- **Your objective**
Word for word, retype every line of the data.

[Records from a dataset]
──────
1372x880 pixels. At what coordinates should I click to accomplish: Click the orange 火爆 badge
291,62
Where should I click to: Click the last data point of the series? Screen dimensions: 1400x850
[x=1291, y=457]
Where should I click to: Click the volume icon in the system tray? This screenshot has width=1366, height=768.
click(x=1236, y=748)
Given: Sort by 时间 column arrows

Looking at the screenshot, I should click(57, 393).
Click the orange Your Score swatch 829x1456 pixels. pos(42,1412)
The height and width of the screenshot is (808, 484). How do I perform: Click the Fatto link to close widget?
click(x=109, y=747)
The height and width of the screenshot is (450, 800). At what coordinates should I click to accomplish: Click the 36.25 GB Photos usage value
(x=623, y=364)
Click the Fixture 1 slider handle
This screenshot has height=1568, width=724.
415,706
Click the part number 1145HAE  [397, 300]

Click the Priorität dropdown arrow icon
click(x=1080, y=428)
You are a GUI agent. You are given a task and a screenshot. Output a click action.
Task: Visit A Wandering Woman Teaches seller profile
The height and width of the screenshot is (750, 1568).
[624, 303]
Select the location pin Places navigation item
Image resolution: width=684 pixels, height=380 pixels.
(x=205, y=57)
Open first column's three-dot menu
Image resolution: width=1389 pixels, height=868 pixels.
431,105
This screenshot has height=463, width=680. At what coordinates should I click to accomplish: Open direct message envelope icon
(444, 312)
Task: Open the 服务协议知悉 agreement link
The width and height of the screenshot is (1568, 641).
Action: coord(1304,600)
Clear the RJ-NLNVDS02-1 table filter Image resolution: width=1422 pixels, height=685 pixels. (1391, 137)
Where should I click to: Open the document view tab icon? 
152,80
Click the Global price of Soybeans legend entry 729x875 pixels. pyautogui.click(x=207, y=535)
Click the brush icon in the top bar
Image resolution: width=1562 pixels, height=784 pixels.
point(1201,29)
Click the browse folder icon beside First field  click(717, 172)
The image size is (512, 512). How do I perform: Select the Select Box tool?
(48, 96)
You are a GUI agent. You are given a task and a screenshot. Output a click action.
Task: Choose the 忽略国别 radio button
──────
- **Answer space**
1372x880 pixels. At what coordinates should I click to accomplish: Click the orange 火爆 badge
291,62
Where should I click to: Click the last data point of the series? Screen dimensions: 1400x850
[x=1291, y=457]
Where should I click to: Click the volume icon in the system tray? This screenshot has width=1366, height=768.
click(x=1236, y=748)
Given: Sort by 时间 column arrows

Looking at the screenshot, I should click(57, 393).
Click the orange Your Score swatch 829x1456 pixels. pos(42,1412)
The height and width of the screenshot is (808, 484). How do I perform: Click the Fatto link to close widget?
click(x=109, y=747)
The height and width of the screenshot is (450, 800). At what coordinates should I click to accomplish: Click the 36.25 GB Photos usage value
(x=623, y=364)
Click the Fixture 1 slider handle
This screenshot has height=1568, width=724.
415,706
Click the part number 1145HAE  [397, 300]

Click the Priorität dropdown arrow icon
click(x=1080, y=428)
You are a GUI agent. You are given a task and a screenshot. Output a click action.
Task: Visit A Wandering Woman Teaches seller profile
The height and width of the screenshot is (750, 1568).
[624, 303]
Select the location pin Places navigation item
Image resolution: width=684 pixels, height=380 pixels.
(x=205, y=57)
Open first column's three-dot menu
Image resolution: width=1389 pixels, height=868 pixels.
431,105
This screenshot has height=463, width=680. At what coordinates should I click to accomplish: Open direct message envelope icon
(444, 312)
Task: Open the 服务协议知悉 agreement link
The width and height of the screenshot is (1568, 641).
Action: coord(1304,600)
Clear the RJ-NLNVDS02-1 table filter Image resolution: width=1422 pixels, height=685 pixels. (1391, 137)
Where should I click to: Open the document view tab icon? 
152,80
Click the Global price of Soybeans legend entry 729x875 pixels. pyautogui.click(x=207, y=535)
Click the brush icon in the top bar
Image resolution: width=1562 pixels, height=784 pixels.
point(1201,29)
Click the browse folder icon beside First field  click(717, 172)
The image size is (512, 512). How do I perform: Select the Select Box tool?
(48, 96)
You are a GUI agent. You are given a task and a screenshot. Output a click action.
Task: Choose the 忽略国别 radio button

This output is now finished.